Cela a même créé une spirale dangereuse, tirant tout le monde vers le
bas. Rendez-vous compte : il y a quelques années, des sociétés privées
de chemin de fer opérant à l’est de l’Allemagne rémunéraient encore
leurs cheminots de traction 1.600 euros brut mensuels ! Heureusement,
des salaires aussi bas n’ont aujourd'hui plus cours. Notre syndicat
GDL, qui représente depuis plus de 150 ans les vrais intérêts des
conducteurs, a dû faire preuve de combativité pour négocier dans presque
toutes les entreprises ferroviaires qui opèrent en Allemagne des
accords collectifs corrects garantissant une concurrence équitable. Mais
nos conducteurs rêvent des niveaux de salaire et des acquis sociaux des
cheminots français.
Notre gouvernement prend la Deutsche Bahn comme modèle
d'organisation. Pour votre part, vous réclamez déjà une deuxième réforme
du rail allemand. Qu'est-ce qui cloche?
Maintenant
seulement, on essaye avec beaucoup d’argent de développer les voies,
les rails. Malheureusement, les erreurs de fond ne sont pas abordées.

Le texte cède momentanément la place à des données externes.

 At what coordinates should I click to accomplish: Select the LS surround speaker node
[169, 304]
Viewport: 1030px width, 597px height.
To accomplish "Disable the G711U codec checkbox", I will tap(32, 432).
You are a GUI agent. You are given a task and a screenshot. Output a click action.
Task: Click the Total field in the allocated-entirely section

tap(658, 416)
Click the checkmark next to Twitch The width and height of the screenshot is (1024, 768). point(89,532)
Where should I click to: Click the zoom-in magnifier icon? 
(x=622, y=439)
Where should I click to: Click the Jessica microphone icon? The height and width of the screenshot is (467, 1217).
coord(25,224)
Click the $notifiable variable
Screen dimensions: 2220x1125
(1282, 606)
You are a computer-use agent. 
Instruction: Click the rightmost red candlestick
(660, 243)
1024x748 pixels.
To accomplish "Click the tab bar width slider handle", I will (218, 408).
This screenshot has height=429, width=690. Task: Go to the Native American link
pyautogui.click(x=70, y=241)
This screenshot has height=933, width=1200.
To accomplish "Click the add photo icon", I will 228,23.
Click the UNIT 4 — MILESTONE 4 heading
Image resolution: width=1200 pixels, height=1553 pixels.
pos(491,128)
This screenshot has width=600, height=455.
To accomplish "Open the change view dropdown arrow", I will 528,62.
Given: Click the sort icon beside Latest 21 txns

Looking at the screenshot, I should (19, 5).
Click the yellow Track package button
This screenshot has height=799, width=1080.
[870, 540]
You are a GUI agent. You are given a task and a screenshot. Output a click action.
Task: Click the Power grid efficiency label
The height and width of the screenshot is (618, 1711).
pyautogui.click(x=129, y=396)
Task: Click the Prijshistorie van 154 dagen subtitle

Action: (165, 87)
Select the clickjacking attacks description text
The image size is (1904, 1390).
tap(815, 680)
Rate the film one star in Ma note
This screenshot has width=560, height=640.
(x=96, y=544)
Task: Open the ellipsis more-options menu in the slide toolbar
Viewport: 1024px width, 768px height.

Plutôt que d’injecter des milliards dans des projets phares comme
Stuttgart 21 (le réaménagement de la gare et du nœud ferroviaire de
Stuttgart, ndlr), c’est le réseau fret et voyageurs qu’il faut rénover
puis cadencer intégralement ! Cela n’a en effet aucun intérêt de faire
siffler des trains à 300 kilomètres heure sur les voies pour faire
ensuite lanterner une heure les voyageurs en correspondance. L’usager
voyageur veut arriver à l’heure, en sécurité et ce, en toute saison. En
Suisse, pays qui s’est donné les moyens de ces investissements et de ces
cadencements, les trains fonctionnent correctement !
Pour que
nous puissions cadencer les trains à l’échelle du pays, DB-Netz, la
filiale qui gère le réseau (l'équivalent de SNCF réseau, ndlr), DB
Energie, celle qui l’alimente, et DB Station et service (gestion des
gares) doivent fusionner dans une seule et même société. Et cette
nouvelle entité aura grand besoin de cheminots qui connaissent à fond un
système ferroviaire, par nature complexe. Les chemins de fer allemands
doivent aussi embaucher massivement. Nous manquons déjà de plus de 1.000
conducteurs de locomotives. Or ceux qui sont en poste ont en moyenne
plus de 50 ans, ils partiront donc prochainement en nombre en retraite.
Les
agents de la SNCF en France sont en grève aussi pour défendre leur
statut, leurs parcours de carrière. En Allemagne, avez-vous vécu la fin
de l’embauche des collaborateurs de la DB sous statut public comme un
recul social ?
Les employés de la DB, qui conservent un
statut de fonctionnaire, sont plus protégés que des cheminots sous droit
privé. Cependant en Allemagne, nous ne pouvons faire grève légalement
contre cet arrêt du recrutement de conducteurs sous statut public. D’une
part, parce que chez nous, les agents publics n’ont pas le droit de
faire grève. D’autre part, parce que les syndicats n’ont pas le droit de
lancer sur les lieux de travail des mobilisations de nature politique.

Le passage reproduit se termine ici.